Preparation and Reactivity of Hydrophobic Vitamin B12 Derivatives Having an Intramolecular Axial Base

In order to clarify crucial roles of an intramolecular axial base in alkylation and dealkylation reactions of vitamin B12, hydrophobic vitamin B₁2 derivatives bearing a proximal base capable of coordinating to the nuclear cobalt at the α - and β-sites, [Cob(II)(α -Im)6 C₁ester]ClO₄ and [Cob(II)(β -Im)6 C2ester]C1O4, respectively, and a hydrophobic vitamin B12 capped with a fragment involving the imidazolyl moiety, [Cob(II)(Im: cap)5 C₁ester]C1O4, were prepared. Their ESR spectra indicated that the three different imidazolyl moieties were completely coordinated to the nuclear cobalt, and such intramolecular coordination acted to shift the Co(II)/Co(I) redox potential to a cathodic side.
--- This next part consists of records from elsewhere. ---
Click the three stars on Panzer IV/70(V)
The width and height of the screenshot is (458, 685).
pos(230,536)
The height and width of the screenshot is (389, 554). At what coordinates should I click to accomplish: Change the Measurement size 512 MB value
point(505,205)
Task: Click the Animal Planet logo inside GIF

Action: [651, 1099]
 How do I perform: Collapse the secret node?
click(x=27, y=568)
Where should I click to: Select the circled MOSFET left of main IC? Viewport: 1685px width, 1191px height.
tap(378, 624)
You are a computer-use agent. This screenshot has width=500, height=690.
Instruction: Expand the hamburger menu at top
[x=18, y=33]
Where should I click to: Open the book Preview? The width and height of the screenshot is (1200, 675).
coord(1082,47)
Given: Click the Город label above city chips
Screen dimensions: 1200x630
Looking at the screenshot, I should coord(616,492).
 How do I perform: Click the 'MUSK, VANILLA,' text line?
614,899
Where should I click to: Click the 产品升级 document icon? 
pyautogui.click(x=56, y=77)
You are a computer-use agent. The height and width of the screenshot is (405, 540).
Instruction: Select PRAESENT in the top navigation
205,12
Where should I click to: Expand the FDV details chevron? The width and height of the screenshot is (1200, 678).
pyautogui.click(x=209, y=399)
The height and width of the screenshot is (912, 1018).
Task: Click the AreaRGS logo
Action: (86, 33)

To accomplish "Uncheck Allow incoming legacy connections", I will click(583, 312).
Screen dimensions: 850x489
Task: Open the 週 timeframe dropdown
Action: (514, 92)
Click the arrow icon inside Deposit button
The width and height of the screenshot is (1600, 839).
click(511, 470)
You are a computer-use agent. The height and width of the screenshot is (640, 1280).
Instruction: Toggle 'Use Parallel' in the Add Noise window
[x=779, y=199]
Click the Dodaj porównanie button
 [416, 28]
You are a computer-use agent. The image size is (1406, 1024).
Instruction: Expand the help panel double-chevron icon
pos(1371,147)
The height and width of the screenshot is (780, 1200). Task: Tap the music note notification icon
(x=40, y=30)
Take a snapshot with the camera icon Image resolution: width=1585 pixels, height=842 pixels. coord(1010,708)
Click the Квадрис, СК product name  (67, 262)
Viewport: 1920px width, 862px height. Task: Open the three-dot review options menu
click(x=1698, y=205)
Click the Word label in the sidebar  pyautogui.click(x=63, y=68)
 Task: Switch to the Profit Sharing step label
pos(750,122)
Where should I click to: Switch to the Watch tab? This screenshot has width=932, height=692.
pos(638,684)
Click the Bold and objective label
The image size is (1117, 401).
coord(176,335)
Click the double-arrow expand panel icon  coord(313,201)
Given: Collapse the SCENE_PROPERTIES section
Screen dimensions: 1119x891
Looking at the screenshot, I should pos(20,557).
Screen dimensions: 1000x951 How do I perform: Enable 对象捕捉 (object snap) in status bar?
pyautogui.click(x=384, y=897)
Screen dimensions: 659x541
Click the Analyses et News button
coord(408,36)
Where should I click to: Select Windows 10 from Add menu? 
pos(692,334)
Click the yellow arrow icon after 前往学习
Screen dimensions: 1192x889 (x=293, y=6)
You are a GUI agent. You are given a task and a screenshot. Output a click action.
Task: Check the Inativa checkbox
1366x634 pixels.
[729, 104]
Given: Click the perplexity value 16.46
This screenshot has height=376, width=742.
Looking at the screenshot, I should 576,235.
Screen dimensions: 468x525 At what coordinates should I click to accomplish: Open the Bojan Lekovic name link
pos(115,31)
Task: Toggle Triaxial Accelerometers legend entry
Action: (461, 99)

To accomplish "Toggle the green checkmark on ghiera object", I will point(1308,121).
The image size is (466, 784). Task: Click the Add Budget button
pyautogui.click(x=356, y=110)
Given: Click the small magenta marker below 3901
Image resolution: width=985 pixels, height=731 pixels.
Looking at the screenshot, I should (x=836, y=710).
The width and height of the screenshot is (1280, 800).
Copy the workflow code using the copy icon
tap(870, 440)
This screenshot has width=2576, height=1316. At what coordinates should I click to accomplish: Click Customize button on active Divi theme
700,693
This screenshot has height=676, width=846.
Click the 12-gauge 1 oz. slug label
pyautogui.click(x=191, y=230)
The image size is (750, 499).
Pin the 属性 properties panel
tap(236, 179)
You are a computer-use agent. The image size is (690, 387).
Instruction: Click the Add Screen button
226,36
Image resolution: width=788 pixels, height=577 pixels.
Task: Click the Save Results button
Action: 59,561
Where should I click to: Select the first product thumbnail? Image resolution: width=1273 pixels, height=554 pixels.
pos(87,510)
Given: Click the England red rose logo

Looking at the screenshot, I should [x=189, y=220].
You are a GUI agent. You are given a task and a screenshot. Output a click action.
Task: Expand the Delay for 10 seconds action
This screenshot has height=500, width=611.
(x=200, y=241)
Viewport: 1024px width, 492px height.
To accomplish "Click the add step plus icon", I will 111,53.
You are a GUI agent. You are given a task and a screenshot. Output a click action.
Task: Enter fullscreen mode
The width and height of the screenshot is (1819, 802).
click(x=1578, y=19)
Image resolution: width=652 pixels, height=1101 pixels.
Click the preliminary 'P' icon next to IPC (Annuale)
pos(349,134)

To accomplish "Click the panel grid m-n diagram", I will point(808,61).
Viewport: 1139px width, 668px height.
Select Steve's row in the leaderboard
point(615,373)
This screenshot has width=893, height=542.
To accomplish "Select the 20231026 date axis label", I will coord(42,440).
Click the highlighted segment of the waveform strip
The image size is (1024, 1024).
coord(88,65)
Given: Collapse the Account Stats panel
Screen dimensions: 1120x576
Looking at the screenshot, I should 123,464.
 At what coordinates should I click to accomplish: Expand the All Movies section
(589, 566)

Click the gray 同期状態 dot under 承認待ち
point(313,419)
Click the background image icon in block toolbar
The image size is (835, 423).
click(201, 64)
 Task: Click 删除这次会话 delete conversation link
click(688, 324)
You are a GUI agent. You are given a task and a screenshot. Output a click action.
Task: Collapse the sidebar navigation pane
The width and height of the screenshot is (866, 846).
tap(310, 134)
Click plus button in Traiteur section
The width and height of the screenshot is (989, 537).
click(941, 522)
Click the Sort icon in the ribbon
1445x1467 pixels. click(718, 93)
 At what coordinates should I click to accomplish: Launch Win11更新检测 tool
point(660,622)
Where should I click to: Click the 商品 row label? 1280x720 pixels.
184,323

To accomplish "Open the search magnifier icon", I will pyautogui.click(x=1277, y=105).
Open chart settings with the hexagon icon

The extent of potential shift was comparable to that observed upon addition of N-methylimidazole to a hydrophobic vitamin B12 without an axial base at a 50: 1 molar ratio. The axial base did not significantly show a kinetic effect on the alkylation of hydrophobic vitamin B12s, since the univalent cobalt has no detectable tendency to interact with an axial ligand. The imidazolyl segment introduced into the β-site inhibited alkylation reactions due to steric reasons. All the intramolecular axial bases treated in this study enhanced cleavage of the cobalt-carbon bond under aerobic irradiation conditions as originated from their steric and electronic effects.